(Stored data entries)
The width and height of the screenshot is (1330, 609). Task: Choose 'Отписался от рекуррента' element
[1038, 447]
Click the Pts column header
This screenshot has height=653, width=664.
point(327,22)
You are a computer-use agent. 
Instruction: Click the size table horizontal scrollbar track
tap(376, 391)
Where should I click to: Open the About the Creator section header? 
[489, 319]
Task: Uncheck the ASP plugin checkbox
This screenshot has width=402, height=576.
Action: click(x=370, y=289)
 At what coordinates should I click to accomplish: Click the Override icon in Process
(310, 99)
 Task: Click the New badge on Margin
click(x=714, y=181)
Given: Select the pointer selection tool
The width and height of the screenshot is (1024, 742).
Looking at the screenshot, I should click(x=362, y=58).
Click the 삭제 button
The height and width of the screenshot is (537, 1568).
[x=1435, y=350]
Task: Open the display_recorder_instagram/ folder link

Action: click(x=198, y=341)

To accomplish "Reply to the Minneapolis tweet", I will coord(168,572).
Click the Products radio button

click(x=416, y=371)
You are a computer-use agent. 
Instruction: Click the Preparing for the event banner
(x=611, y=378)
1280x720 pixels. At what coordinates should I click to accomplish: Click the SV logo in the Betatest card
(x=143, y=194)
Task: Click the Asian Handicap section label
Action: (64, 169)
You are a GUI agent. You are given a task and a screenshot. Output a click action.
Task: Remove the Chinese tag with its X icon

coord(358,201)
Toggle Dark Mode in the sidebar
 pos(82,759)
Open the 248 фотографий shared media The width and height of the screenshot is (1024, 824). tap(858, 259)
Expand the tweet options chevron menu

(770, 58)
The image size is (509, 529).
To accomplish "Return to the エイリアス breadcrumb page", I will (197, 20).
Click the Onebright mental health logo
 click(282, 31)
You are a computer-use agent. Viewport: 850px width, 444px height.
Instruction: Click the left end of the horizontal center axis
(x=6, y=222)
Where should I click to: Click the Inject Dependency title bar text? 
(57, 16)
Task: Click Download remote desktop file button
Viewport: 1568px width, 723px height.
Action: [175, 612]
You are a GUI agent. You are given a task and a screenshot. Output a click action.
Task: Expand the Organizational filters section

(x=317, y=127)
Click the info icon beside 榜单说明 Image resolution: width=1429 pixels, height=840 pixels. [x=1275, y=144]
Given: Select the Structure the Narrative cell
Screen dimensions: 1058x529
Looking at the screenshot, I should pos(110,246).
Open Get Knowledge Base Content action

• Exercise details:
Each line from the one holding "1280x720 pixels. At" through the last line of the data is to be transcribed exactly, with nothing else added.

• Result for this task:
1280x720 pixels. At what coordinates should I click to accomplish: Click the SV logo in the Betatest card
(x=143, y=194)
Task: Click the Asian Handicap section label
Action: (64, 169)
You are a GUI agent. You are given a task and a screenshot. Output a click action.
Task: Remove the Chinese tag with its X icon

coord(358,201)
Toggle Dark Mode in the sidebar
 pos(82,759)
Open the 248 фотографий shared media The width and height of the screenshot is (1024, 824). tap(858, 259)
Expand the tweet options chevron menu

(770, 58)
The image size is (509, 529).
To accomplish "Return to the エイリアス breadcrumb page", I will (197, 20).
Click the Onebright mental health logo
 click(282, 31)
You are a computer-use agent. Viewport: 850px width, 444px height.
Instruction: Click the left end of the horizontal center axis
(x=6, y=222)
Where should I click to: Click the Inject Dependency title bar text? 
(57, 16)
Task: Click Download remote desktop file button
Viewport: 1568px width, 723px height.
Action: [175, 612]
You are a GUI agent. You are given a task and a screenshot. Output a click action.
Task: Expand the Organizational filters section

(x=317, y=127)
Click the info icon beside 榜单说明 Image resolution: width=1429 pixels, height=840 pixels. [x=1275, y=144]
Given: Select the Structure the Narrative cell
Screen dimensions: 1058x529
Looking at the screenshot, I should pos(110,246).
Open Get Knowledge Base Content action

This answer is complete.